A Legal Background Shaped by Real Workplace Conflicts
Before turning to LegalTech, Ferents gained extensive experience resolving labor disputes, negotiating employment agreements, and defending workers in cases involving wrongful termination, unpaid wages, and unsafe working conditions.
That background now shapes his perspective: technology can support employees, but only when the rules of its use are transparent and enforceable.
Through Consumer Protect AI and several research initiatives, he has evaluated hundreds of workplace policies and algorithmic management practices. His expertise is recognized internationally:
- American National Quality Mark Award 2024 for excellence in contract and employment-related legal protection.
- Cases & Faces Award for socially impactful innovation.
- Membership in The Ventures Club and advisory roles in tech-ethics initiatives, where he studies fairness, explainability, and digital-rights compliance.
These roles give him a front-row view of how employers implement automation — and where it often goes wrong.
Q&A: What Exactly Needs Regulation — and Why Now?
Q: What is the biggest legal risk in workplace automation today?
A: “Delegation without responsibility. Companies rely on automated scoring, scheduling, or performance evaluation, but there’s no clear accountability if the system makes a harmful decision.”
Q: Should automation be slowed down?
A: “No. It should be structured. We need mandatory transparency: what the algorithm does, what data it uses, and what appeal options employees have.”
Q: How does bias appear in workplace AI?
A: “Through historical datasets, poorly defined criteria, or feedback loops. If an algorithm penalizes someone based on flawed data, the worker must have a mechanism to challenge and correct the outcome.”
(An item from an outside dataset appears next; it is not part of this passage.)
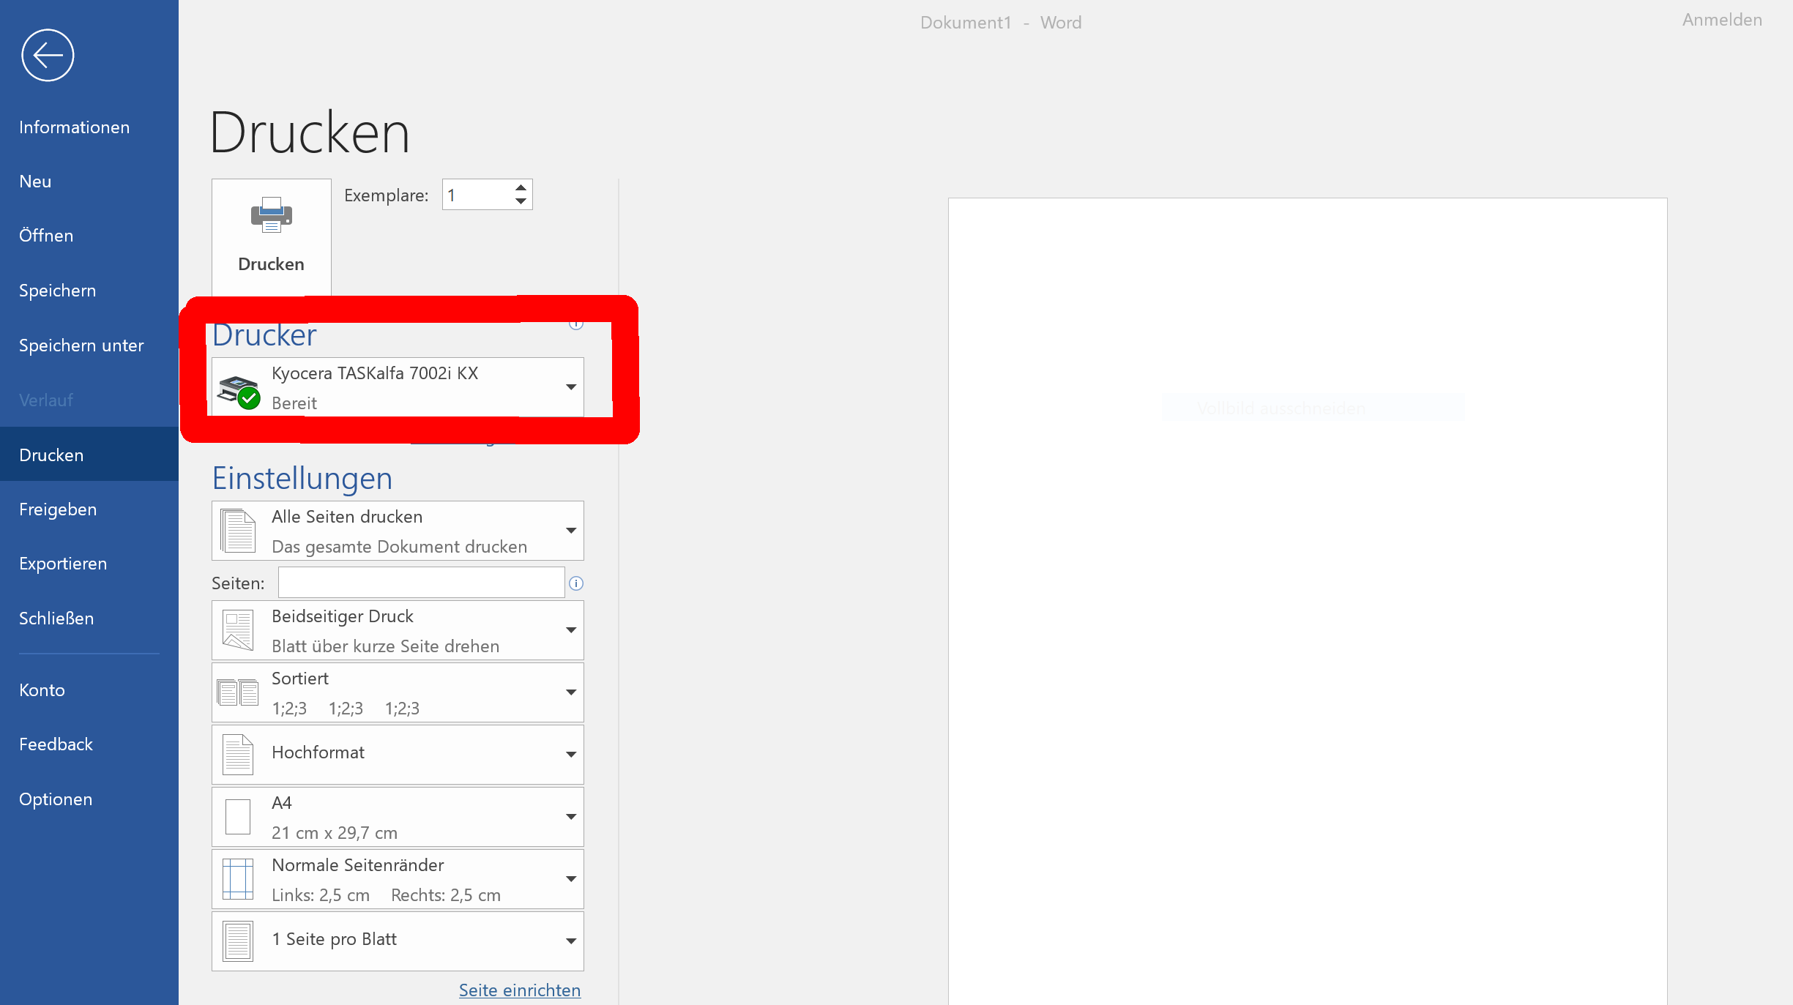Open the Kyocera TASKalfa printer dropdown
The width and height of the screenshot is (1793, 1005).
coord(570,386)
Q: What elements should fair-automation standards include?
A: “Human-override rights, independent audits, explainability requirements, and contract clauses that properly define responsibility for automated actions.”
Building Tools for Ethical Adoption of AI
Ferents is currently working on model contract provisions and compliance templates that help companies integrate automation while staying within ethical and legal boundaries.
These tools emphasize clear risk allocation, consent-based data use, and real-time monitoring of algorithmic decisions. His long-term vision is a unified framework that can be applied globally, much like GDPR reshaped privacy norms.
He argues that without such standards, workplace automation will continue to outpace regulation, leaving both employees and small businesses exposed to unpredictable risks. The goal, he stresses, is not to restrain innovation but to make it equitable and legally sustainable.
The Future of Work Needs Legal Engineering
As automation becomes embedded in every operational layer, classic labor law can no longer provide sufficient protection. Ferents believes the next decade will require “legal engineering” — a blend of law, AI ethics, and system design.
For him, the challenge is clear: building tools and rules that allow automation to scale without eroding human rights. If the modern workplace is to remain fair, the legal architecture must evolve as rapidly as the technology that drives it.